For honest and ethical appraisals, count on David Hesidenz Appraisals
We consider our what we do a profession. Requirements to become a licensed appraiser have become more difficult than ever before. So it goes without question in this day and age that real estate appraisal can certainly be dubbed a profession as opposed to a trade. In our field, as with any profession, we must follow strict ethical considerations.
We have quite a few obligations as appraisers but first and foremost we answer to our clients. More often than not, for a typical residential appraisal, the lender places the order to the appraiser, becoming the appraiser's client. Appraisers are privy to a lot of information, and like an attorney can only discuss many matters with their client. As a homeowner, if you require to obtain a copy of an appraisal report, you generally have to get it from your lender.
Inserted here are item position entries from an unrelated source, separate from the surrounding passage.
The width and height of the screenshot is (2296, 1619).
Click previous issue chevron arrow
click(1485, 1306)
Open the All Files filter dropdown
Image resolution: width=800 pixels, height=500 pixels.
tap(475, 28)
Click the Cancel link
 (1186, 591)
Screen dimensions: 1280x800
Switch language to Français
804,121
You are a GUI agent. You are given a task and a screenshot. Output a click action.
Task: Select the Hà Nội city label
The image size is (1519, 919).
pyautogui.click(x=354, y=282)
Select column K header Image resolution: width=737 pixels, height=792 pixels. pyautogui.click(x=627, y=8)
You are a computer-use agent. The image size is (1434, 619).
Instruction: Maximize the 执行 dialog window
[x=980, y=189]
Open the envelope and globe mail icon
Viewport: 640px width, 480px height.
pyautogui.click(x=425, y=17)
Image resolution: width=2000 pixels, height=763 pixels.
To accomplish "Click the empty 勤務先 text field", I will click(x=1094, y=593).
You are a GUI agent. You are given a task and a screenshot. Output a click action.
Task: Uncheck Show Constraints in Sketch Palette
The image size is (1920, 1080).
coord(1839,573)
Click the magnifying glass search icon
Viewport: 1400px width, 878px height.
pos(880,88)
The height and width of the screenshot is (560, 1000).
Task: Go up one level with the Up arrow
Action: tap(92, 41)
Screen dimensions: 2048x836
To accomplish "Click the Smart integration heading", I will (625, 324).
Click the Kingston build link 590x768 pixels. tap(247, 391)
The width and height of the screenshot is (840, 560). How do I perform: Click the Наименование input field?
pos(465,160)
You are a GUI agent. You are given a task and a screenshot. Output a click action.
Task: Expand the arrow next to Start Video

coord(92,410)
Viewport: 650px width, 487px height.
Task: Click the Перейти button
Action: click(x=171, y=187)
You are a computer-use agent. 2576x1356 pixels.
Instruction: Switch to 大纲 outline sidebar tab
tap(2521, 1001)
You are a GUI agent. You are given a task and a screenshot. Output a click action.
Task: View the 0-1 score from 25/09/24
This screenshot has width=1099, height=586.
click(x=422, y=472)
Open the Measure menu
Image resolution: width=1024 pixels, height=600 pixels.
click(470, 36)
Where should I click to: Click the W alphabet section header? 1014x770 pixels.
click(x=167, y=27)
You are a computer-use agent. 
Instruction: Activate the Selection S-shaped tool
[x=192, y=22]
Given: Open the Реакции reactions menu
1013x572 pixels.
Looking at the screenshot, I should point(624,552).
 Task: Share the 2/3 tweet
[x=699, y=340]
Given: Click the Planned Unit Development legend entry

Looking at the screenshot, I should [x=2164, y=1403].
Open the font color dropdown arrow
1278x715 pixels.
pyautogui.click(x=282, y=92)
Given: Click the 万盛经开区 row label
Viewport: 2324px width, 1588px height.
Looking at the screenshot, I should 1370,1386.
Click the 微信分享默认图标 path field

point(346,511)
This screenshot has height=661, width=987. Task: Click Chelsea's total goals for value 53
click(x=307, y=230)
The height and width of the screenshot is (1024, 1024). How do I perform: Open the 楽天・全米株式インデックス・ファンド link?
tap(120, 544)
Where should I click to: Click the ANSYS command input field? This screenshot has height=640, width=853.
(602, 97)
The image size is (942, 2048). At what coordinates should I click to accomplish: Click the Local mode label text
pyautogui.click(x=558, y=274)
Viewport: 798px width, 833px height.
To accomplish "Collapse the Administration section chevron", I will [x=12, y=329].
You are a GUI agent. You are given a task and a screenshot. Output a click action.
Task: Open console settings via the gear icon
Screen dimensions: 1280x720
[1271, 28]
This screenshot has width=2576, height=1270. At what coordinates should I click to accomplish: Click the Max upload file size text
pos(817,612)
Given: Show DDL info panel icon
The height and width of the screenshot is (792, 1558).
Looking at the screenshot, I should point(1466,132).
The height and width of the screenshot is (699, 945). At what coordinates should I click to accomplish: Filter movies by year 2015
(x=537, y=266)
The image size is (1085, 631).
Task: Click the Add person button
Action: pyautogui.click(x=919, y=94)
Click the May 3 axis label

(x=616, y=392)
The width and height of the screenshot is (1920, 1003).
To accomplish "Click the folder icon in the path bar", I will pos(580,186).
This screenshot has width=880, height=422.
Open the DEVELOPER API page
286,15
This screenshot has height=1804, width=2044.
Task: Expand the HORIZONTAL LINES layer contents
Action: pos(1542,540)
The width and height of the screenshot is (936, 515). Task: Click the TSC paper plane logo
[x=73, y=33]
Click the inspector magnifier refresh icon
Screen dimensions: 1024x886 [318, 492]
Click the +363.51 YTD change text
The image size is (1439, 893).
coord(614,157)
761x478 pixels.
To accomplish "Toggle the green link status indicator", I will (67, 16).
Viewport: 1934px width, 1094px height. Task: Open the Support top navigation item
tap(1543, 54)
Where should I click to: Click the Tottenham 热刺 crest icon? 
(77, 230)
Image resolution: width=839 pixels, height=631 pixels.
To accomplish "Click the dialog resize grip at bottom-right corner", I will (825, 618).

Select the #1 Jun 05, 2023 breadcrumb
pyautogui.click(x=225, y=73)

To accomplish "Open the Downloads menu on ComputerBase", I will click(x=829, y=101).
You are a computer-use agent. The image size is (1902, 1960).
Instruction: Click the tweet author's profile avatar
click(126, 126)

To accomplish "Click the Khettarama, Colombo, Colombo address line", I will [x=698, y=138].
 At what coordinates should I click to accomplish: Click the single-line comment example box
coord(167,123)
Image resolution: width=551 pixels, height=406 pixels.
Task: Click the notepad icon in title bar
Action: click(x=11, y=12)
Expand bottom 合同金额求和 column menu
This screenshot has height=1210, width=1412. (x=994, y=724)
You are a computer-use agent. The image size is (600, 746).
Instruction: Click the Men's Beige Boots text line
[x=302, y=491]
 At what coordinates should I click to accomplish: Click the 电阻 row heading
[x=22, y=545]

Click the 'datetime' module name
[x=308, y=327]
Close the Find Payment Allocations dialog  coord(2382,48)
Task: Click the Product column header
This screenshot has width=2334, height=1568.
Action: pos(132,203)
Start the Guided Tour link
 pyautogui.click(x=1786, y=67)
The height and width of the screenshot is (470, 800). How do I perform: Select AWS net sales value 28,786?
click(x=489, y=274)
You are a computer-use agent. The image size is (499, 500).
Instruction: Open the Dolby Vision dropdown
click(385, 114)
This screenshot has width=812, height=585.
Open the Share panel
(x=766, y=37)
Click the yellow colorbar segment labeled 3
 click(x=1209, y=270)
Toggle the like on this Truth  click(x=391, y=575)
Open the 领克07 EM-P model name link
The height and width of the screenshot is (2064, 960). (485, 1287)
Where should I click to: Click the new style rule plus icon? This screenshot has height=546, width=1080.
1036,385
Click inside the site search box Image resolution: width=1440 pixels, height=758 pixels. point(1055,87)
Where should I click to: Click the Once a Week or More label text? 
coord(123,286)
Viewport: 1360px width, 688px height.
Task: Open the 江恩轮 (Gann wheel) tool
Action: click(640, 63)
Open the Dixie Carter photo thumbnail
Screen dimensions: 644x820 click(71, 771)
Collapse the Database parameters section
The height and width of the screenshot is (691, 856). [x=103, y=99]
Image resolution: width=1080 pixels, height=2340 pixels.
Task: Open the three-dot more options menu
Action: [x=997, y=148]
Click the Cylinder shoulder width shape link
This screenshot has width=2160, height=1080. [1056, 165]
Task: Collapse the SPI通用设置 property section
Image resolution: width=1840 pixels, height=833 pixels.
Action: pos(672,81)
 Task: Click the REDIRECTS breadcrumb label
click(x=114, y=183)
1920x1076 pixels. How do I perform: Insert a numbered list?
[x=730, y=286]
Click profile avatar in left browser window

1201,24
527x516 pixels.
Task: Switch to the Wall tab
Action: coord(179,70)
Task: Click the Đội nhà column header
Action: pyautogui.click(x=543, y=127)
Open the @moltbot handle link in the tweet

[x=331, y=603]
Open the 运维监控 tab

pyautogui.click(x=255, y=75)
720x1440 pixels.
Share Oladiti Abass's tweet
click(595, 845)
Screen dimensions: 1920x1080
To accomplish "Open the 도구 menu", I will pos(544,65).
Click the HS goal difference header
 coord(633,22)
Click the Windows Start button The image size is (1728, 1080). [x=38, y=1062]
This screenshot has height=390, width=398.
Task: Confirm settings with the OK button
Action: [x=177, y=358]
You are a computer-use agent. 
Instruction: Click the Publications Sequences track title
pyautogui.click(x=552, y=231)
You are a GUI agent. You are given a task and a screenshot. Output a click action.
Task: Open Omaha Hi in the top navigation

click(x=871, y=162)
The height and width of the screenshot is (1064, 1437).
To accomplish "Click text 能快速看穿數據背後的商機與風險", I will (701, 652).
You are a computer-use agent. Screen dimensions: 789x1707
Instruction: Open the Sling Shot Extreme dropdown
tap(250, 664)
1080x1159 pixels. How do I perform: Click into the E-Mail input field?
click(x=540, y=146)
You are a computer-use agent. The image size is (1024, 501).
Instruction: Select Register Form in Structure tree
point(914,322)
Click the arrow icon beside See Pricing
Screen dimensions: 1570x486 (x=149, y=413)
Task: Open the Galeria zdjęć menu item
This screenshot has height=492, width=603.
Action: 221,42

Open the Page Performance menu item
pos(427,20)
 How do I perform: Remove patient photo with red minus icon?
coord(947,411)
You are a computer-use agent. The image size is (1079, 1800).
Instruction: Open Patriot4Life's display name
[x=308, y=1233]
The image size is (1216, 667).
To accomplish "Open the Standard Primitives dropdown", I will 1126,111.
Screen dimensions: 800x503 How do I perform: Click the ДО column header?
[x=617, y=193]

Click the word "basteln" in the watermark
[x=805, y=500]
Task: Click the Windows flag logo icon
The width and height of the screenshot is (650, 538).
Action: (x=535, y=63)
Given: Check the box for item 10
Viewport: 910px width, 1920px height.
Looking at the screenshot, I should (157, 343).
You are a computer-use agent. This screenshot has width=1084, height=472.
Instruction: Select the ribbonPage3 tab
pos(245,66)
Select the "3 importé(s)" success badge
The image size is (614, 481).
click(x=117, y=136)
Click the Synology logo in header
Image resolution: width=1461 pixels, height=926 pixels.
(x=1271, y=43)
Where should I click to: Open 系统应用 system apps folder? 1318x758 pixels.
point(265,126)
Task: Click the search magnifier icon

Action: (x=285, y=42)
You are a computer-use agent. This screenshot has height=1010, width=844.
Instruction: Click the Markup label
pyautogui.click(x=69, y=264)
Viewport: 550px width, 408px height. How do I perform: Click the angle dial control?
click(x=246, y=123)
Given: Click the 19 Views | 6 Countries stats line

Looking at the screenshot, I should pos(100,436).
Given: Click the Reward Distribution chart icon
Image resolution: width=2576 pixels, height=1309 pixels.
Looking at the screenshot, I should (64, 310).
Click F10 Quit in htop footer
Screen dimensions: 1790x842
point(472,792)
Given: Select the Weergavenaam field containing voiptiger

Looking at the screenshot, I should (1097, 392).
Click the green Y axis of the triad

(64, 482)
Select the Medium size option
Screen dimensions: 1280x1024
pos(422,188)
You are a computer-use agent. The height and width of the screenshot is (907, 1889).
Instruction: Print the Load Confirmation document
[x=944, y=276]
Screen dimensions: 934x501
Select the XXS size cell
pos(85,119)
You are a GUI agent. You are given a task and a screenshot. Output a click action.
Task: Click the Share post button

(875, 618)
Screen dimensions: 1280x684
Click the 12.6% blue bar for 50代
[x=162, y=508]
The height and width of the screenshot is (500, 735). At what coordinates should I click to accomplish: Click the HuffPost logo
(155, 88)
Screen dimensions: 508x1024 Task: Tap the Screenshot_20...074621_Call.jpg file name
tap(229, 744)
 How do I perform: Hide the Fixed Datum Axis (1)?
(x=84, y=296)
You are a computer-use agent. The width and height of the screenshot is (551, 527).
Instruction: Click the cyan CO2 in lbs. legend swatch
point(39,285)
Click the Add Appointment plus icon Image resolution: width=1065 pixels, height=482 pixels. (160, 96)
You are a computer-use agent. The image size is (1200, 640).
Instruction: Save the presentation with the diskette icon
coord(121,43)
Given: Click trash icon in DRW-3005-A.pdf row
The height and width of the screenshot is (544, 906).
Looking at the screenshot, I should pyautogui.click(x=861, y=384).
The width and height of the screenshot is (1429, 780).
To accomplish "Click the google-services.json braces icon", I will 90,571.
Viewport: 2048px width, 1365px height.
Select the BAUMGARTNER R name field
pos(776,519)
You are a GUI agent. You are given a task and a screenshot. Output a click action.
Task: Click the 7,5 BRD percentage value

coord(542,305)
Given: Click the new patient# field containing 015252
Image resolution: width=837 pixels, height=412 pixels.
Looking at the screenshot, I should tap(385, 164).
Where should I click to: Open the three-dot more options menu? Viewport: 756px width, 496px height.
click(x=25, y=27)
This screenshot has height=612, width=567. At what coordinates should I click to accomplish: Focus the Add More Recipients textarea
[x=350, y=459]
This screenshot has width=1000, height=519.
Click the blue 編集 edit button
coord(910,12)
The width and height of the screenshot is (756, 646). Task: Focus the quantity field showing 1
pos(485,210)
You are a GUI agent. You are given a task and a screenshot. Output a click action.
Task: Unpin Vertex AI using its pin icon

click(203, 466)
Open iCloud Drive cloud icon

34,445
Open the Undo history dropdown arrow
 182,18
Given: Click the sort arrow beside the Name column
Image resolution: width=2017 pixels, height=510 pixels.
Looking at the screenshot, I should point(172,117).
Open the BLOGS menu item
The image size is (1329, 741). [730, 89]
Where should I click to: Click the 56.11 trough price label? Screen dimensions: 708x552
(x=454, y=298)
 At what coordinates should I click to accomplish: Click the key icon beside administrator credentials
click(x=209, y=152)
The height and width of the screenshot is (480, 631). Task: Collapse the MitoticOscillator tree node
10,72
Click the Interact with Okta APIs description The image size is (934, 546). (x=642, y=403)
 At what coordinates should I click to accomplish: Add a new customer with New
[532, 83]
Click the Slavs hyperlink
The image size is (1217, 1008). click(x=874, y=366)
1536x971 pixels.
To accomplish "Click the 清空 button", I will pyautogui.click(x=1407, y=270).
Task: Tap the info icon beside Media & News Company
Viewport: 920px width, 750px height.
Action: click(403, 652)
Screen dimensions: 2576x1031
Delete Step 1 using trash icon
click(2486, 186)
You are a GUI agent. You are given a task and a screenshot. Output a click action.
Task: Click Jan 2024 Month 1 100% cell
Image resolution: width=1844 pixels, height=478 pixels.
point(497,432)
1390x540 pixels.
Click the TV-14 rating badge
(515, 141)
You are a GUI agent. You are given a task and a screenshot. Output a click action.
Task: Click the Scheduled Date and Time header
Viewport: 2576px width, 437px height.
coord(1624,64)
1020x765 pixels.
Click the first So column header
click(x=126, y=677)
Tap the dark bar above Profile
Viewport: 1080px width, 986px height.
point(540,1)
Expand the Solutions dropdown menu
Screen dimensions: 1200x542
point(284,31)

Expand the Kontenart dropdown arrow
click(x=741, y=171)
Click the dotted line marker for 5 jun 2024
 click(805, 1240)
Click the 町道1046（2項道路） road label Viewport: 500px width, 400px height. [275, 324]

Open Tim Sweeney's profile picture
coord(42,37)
Other obligations also include, numerical accuracy depending on the scope of the assignment, reaching and maintaining an adequate level of competency and education, and of course, the appraiser must behave in a professional manner. Maintaining high ethics and client confidentiality is just normal course of business for us at David Hesidenz Appraisals.
David Hesidenz Appraisals has an established reputation for performing appraisals with the highest of ethics. Contact us today to learn more.
In some cases appraisers will have fiduciary responsibilities to third parties, such as homeowners, buyers and sellers, or others. Generally the third parties are explicitly defined in the appraisal report. An appraiser's fiduciary duty is limited to those parties who the appraiser is aware of, based on the scope of work or other written parameters of the assignment.
Appraisers also have rules outside of boundaries of clients and others. For example, appraisers must be able to produce their work files for a minimum of five years - something else David Hesidenz Appraisals diligently adheres to.
We require the highest professional integrity possible from ourselves. We never do assignments on contingency fees. That is, we don't agree to do an appraisal report and collect payment on the contingency of the loan closing. Another practice that's restricted is doing assignments on percentage fees. That is perhaps the appraisal professions most important rule, because it would invite fraudulent practices since increasing the estimate of the home would increase the fee. We don't do that. Other unethical practices may be defined by state law or professional societies that the appraiser belongs.
The Uniform Standards of Professional Appraisal Practice (USPAP) also states unethical behavior as the acceptance of an assignment that is contingent on "the reporting of a pre-determined result (e.g., opinion of value)," "a direction in assignment results that favors the cause of the client," "the amount of a value opinion," as well as other situations. We diligently follow these rules to the letter which means you can be confident we are going above and beyond to objectively determine the home or property value.
With David Hesidenz Appraisals, you can be assured of 100 percent ethical, professional service.